Selain itu, para darah campuran dipastikan memiliki beberapa kondisi yang spesial. Yaitu, selain membawa keunggulan dari ras dominan mereka, para darah campuran juga akan mewarisi kemampuan spesial dari ras campurannya. Dalam hal ini, mereka bahkan mampu menguasai kemampuan spesial yang seharusnya hanya dimiliki oleh keturunan asli dari ras campuran mereka. Hal seperti inilah yang terjadi pada Rasiel yang mampu menggunakan sihir, padahal ras dominannya adalah manusia. Hal seperti ini pulalah yang menjadi alasan mengapa ras asli dari para darah campuran menolak keberadaan mereka. Para ras asli merasa tersaingi sekaligus terlecehkan karena darah yang mereka anggap suci telah tercampur dengan darah kotor dari ras lain yang mereka anggap kedudukannya lebih rendah daripada mereka.
“Jadi, apa yang akan kau lakukan pada kristal itu sekarang?” Melnar kembali membuka percakapan yang sempat redup diantara mereka. Melnar kembali mempertanyakan tentang kristal curiannya yang kini menggantung tepat di dada Rasiel.
“Hm... saat ini aku akan membawanya bersamaku!” jawab Rasiel. “Jika kau benar-benar menginginkannya, kau bisa terus mengikutiku dan mencoba mengambilnya dariku!” lanjutnya.
Mendengar hal itu, Melnar pun tersenyum dan menyetujuinya.
“Baiklah kalau begitu!
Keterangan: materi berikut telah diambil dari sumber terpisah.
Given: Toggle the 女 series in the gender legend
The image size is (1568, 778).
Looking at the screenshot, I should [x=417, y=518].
Mulai saat ini aku akan mengikuti kemana pun kau pergi sampai aku mendapatkan kristal itu kembali!” ujarnya. “Lagipula, aku juga perlu mengganti pakaianku dan mengisi tenagaku sebelum merebut kembali kristal itu darimu!” lanjutnya.
Akhirnya, mereka pun terus berjalan membelah hutan Arcana untuk mencari desa atau kota terdekat yang dapat mereka singgahi sehingga mereka dapat beristirahat, mengganti pakaian, dan mengisi persediaan makanan mereka sebelum kemudian melanjutkan kegiatan mereka kembali.